During the dog days of August, there is something nearly patriotic about eating a hot dog — on a stick, in a bun, wrapped in pastry — it’s all good. The movement toward fast-casual and outdoor dining means a boon in sausages and hot dogs available for the noshing. These are just a few that speak of summer and maybe the grand ol’ tradition of deli (delikatessen, for those keeping track).
Marin & North Bay
Beer, brats and bikes are the holy trinity at this restaurant and bar with, well, beer and sausages (and bikes).

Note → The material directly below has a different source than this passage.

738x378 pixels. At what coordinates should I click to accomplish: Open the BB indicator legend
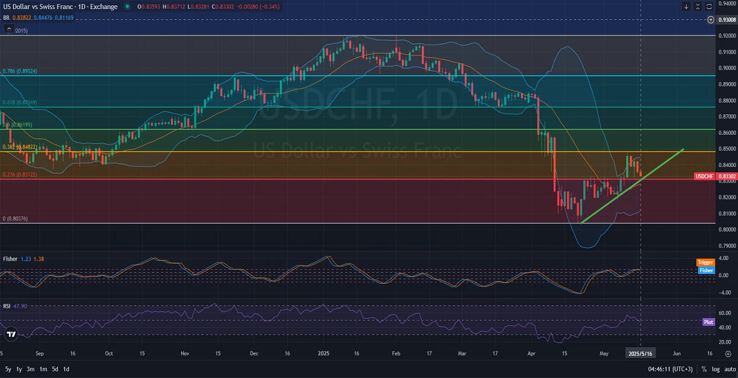[6, 18]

There are 24 types of sausage on the menu, including four vegan options and six “spicy.” We’re keen on the bison, pork, and cheddar jalapeño bratwurst on a salted pretzel bun. Top it with sautéed onions and sauerkraut, add some Sierra Nevada Stout & Stoneground Mustard and you have just died and gone to heaven.
28 Bolinas Rd, Fairfax
San Rafael Pacifics Albert Park
Brenda Goodman runs the hot dog show at the San Rafael Pacifics’ Albert Park. Her jumbo hot dogs are cooked roller-style with fresh buns every day. Served “baseball style” without any toppings, the dogs are as basic as they get, though ketchup, mustard and relish are available, as needs must.

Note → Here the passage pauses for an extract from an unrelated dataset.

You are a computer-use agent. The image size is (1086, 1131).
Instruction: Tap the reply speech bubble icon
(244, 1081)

100 Albert Park Ln, San Rafael
Pig in a Pickle
Owners Damon and Mari Stainbrook make the hot dogs and hot links in house with all-natural casings and no preservatives. All breads, including buns, are also made on-site. Though they keep ketchup on hand, the barbecue sauces are handmade, and the Carolina mustard is sauce perfect atop either dog or link. For a change, Mari recommends adding chow chow relish for that little extra something you didn’t know you were missing.
341 Corte Madera Town Center, Corte Madera; 415.891.3265
A restaurant known for country French cooking dreamed up the cochon in a blanket, a traditional beef frank wrapped in house made puff pastry sprinkled with herbes de Provence. Accompanied by good French mustard (coarse and smooth) and a handful of cornichons, it’s a dish that carries you to a poppy-strewn field or the sun-splashed backyard of a white-washed house in Avignon.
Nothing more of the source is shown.